In the Kowalek Case (229 N. Y. 489) the rule is stated: “It is a general rule that if an employee is injured on the premises of the employer in going, with reasonable dispatch and method, to or from actual performance of the specific duties of the employment by a way provided by the employer or reasonably used by the employee, compensation must be awarded. The going to and from the actual work and the risk involved in it are reasonably incidental to the employment.”
In the Pierson Case (184 App. Div. 678; affd., 227 N. Y. 666), upon which the plaintiff relies, Mr. Justice Shearn said: “ Furthermore, it seems right that a motorman or guard who has been taken to the end of the line and is compelled to lay off for two hours or so before the next run should be protected by the act in the case of an injury sustained while in the precincts of the company awaiting his next tour of duty.
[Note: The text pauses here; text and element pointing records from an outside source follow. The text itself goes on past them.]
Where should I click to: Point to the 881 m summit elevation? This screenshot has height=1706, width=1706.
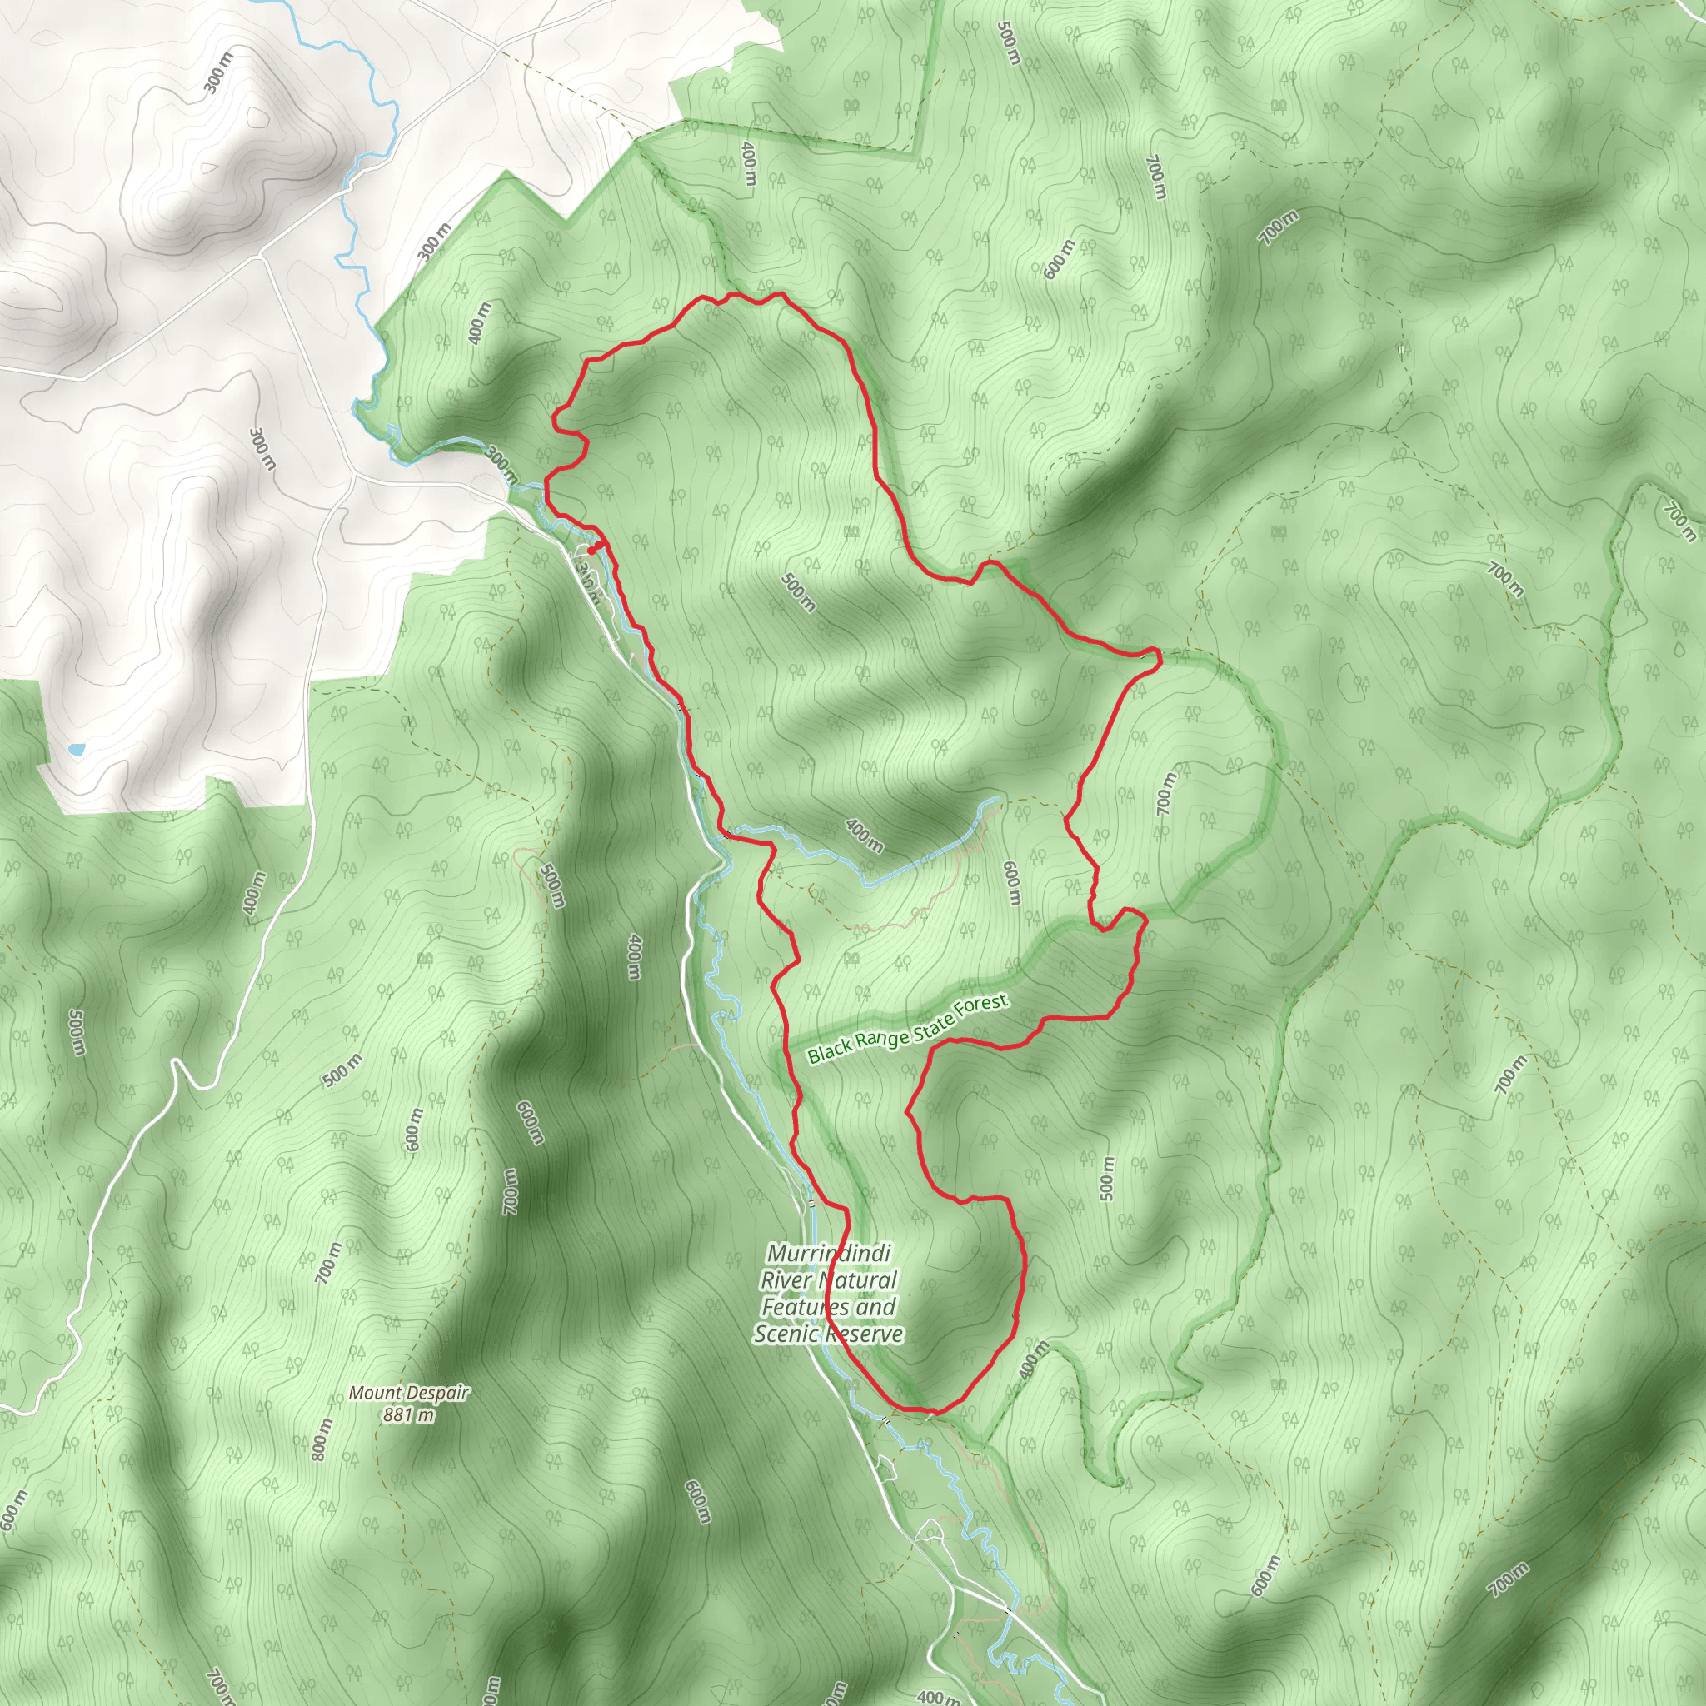[408, 1414]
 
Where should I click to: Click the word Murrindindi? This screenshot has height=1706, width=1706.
[817, 1253]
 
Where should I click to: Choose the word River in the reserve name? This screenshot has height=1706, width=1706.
[786, 1280]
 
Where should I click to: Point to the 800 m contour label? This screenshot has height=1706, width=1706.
[322, 1439]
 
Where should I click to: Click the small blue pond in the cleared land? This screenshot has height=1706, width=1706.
[77, 750]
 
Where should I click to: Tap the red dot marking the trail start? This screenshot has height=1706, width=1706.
[591, 550]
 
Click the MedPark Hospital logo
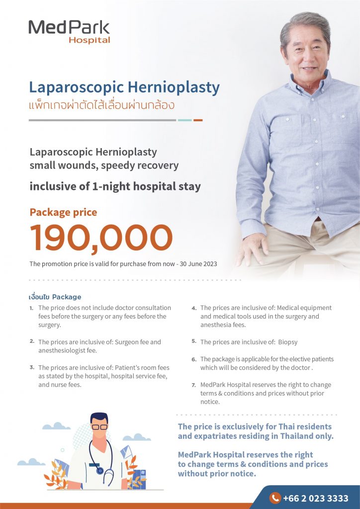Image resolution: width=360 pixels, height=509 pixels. [69, 31]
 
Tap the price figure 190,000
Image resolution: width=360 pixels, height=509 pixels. [101, 238]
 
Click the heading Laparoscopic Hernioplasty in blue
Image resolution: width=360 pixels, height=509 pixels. [124, 87]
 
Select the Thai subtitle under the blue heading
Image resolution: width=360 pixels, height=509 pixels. [101, 105]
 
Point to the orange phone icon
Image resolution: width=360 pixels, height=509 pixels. [274, 498]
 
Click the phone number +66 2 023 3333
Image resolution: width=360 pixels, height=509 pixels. [316, 498]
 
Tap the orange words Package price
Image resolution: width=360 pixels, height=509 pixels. [63, 212]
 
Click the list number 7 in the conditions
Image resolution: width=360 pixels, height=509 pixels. [194, 385]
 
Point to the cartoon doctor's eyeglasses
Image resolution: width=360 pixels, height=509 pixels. [100, 427]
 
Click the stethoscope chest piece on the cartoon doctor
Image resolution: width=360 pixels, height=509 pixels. [100, 470]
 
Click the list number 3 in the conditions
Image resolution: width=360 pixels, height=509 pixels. [32, 367]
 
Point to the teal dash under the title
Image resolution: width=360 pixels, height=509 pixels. [184, 120]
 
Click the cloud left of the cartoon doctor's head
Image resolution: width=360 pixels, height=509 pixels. [56, 426]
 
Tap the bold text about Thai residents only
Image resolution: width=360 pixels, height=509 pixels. [255, 431]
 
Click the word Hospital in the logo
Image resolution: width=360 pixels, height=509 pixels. [90, 40]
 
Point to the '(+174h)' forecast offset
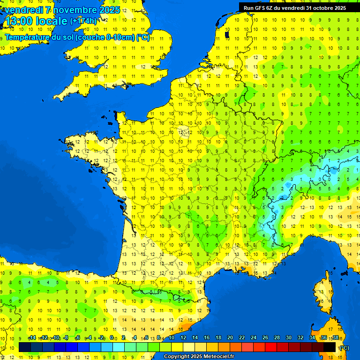83,21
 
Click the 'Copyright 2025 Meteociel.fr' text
199,357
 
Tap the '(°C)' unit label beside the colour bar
344,347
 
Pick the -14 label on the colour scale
32,338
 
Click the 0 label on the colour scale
112,338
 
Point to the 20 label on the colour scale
230,338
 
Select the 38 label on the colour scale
335,338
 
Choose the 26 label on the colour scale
265,338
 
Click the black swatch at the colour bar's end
330,347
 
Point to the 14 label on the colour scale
195,338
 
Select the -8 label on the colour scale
66,338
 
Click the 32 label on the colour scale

There would, of course, be no question but that a motorman who had thus gone to the end of his line and who was provided a waiting place a few stations removed and who rode on the train to that waiting place and was injured on the way would be said to have sustained an injury growing out of and in the course of his employment.”
In White v. Slattery Co. (236 Mass. 28) the employee was going out of the building to get some theatre tickets, using an elevator provided for the employees. The opinion of the court in part reads: “The only reasonable inference of which these facts and the evidence are susceptible is that the injury to the plaintiff arose out of and in the course of her employment. When she entered the store on her way to work and pursued the proper course to the place of her labors, while in the performance of her duties as an employee and until she left the store by the ordinary means of exit, she was engaged in the pursuit of her employment, entitled to the protection and subject to the limitations of the Workmen’s Compensation Act.” And further: “ The plaintiff was leaving the store of her employer with the purpose of doing *386an errand on her own account having no relation to her employment. That fact is of no consequence under these circumstances. She was doing it on her own time and not on her employer’s time. She was in this particular in the same condition she would have been in leaving the store at the" end of her labor for the day. She had a right under the terms of her employment to go out at the lunch hour on her own affairs. She was as much within the scope of her employment as were any of the employees in.the cases cited where they have been held within the protection of the act.” (See Latter’s Case, 130 N. E. Rep. [Mass.] 637.)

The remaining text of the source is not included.